WHAT THIS TASK INVOLVES:
Reproduce the material below word for word, leaving out no line.

◆ ◆ ◆ ◆ ◆

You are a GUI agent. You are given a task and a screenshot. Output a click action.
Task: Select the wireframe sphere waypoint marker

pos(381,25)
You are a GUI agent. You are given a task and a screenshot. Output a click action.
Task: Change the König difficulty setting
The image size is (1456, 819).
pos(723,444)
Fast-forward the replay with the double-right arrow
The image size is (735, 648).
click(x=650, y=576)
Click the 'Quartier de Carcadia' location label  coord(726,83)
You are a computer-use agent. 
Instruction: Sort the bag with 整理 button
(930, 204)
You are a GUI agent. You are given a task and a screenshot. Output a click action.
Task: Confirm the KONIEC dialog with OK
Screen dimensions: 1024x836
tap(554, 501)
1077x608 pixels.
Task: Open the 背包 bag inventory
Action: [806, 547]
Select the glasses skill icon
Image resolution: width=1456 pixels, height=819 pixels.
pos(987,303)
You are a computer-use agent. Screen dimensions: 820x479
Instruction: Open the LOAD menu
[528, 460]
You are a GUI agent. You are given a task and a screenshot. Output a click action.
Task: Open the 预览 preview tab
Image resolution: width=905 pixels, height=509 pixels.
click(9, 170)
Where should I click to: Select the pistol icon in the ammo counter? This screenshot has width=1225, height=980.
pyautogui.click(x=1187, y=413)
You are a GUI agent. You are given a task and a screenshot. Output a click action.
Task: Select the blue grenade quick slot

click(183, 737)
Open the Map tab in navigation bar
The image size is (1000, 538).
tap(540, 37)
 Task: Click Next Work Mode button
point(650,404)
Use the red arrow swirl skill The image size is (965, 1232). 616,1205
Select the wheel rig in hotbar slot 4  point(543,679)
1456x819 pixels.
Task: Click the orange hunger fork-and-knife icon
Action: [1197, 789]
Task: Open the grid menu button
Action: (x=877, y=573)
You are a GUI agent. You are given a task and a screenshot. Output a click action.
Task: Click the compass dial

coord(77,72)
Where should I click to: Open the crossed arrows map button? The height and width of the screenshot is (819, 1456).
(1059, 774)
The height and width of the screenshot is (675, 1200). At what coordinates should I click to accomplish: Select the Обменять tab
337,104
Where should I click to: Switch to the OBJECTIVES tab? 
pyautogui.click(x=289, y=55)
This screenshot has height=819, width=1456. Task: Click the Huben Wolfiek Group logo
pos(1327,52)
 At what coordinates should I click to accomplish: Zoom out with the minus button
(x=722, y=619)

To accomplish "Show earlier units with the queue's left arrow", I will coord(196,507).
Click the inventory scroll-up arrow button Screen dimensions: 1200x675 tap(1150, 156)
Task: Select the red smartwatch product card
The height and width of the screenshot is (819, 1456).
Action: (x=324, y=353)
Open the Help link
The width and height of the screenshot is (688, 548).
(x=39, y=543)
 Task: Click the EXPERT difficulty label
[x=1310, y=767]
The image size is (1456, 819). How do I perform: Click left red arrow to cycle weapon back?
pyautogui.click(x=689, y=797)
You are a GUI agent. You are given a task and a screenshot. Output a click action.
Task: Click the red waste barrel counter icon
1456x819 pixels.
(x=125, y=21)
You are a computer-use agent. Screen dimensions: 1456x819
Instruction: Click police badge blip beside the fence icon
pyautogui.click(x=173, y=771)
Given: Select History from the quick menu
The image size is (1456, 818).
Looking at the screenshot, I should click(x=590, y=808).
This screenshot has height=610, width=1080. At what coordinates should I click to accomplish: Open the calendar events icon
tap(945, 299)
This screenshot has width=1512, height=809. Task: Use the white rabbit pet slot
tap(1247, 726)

◆ ◆ ◆ ◆ ◆

FULL RESPONSE:
You are a GUI agent. You are given a task and a screenshot. Output a click action.
Task: Select the wireframe sphere waypoint marker

pos(381,25)
You are a GUI agent. You are given a task and a screenshot. Output a click action.
Task: Change the König difficulty setting
The image size is (1456, 819).
pos(723,444)
Fast-forward the replay with the double-right arrow
The image size is (735, 648).
click(x=650, y=576)
Click the 'Quartier de Carcadia' location label  coord(726,83)
You are a computer-use agent. 
Instruction: Sort the bag with 整理 button
(930, 204)
You are a GUI agent. You are given a task and a screenshot. Output a click action.
Task: Confirm the KONIEC dialog with OK
Screen dimensions: 1024x836
tap(554, 501)
1077x608 pixels.
Task: Open the 背包 bag inventory
Action: [806, 547]
Select the glasses skill icon
Image resolution: width=1456 pixels, height=819 pixels.
pos(987,303)
You are a computer-use agent. Screen dimensions: 820x479
Instruction: Open the LOAD menu
[528, 460]
You are a GUI agent. You are given a task and a screenshot. Output a click action.
Task: Open the 预览 preview tab
Image resolution: width=905 pixels, height=509 pixels.
click(9, 170)
Where should I click to: Select the pistol icon in the ammo counter? This screenshot has width=1225, height=980.
pyautogui.click(x=1187, y=413)
You are a GUI agent. You are given a task and a screenshot. Output a click action.
Task: Select the blue grenade quick slot

click(183, 737)
Open the Map tab in navigation bar
The image size is (1000, 538).
tap(540, 37)
 Task: Click Next Work Mode button
point(650,404)
Use the red arrow swirl skill The image size is (965, 1232). 616,1205
Select the wheel rig in hotbar slot 4  point(543,679)
1456x819 pixels.
Task: Click the orange hunger fork-and-knife icon
Action: [1197, 789]
Task: Open the grid menu button
Action: (x=877, y=573)
You are a GUI agent. You are given a task and a screenshot. Output a click action.
Task: Click the compass dial

coord(77,72)
Where should I click to: Open the crossed arrows map button? The height and width of the screenshot is (819, 1456).
(1059, 774)
The height and width of the screenshot is (675, 1200). At what coordinates should I click to accomplish: Select the Обменять tab
337,104
Where should I click to: Switch to the OBJECTIVES tab? 
pyautogui.click(x=289, y=55)
This screenshot has height=819, width=1456. Task: Click the Huben Wolfiek Group logo
pos(1327,52)
 At what coordinates should I click to accomplish: Zoom out with the minus button
(x=722, y=619)

To accomplish "Show earlier units with the queue's left arrow", I will coord(196,507).
Click the inventory scroll-up arrow button Screen dimensions: 1200x675 tap(1150, 156)
Task: Select the red smartwatch product card
The height and width of the screenshot is (819, 1456).
Action: (x=324, y=353)
Open the Help link
The width and height of the screenshot is (688, 548).
(x=39, y=543)
 Task: Click the EXPERT difficulty label
[x=1310, y=767]
The image size is (1456, 819). How do I perform: Click left red arrow to cycle weapon back?
pyautogui.click(x=689, y=797)
You are a GUI agent. You are given a task and a screenshot. Output a click action.
Task: Click the red waste barrel counter icon
1456x819 pixels.
(x=125, y=21)
You are a computer-use agent. Screen dimensions: 1456x819
Instruction: Click police badge blip beside the fence icon
pyautogui.click(x=173, y=771)
Given: Select History from the quick menu
The image size is (1456, 818).
Looking at the screenshot, I should click(x=590, y=808).
This screenshot has height=610, width=1080. At what coordinates should I click to accomplish: Open the calendar events icon
tap(945, 299)
This screenshot has width=1512, height=809. Task: Use the white rabbit pet slot
tap(1247, 726)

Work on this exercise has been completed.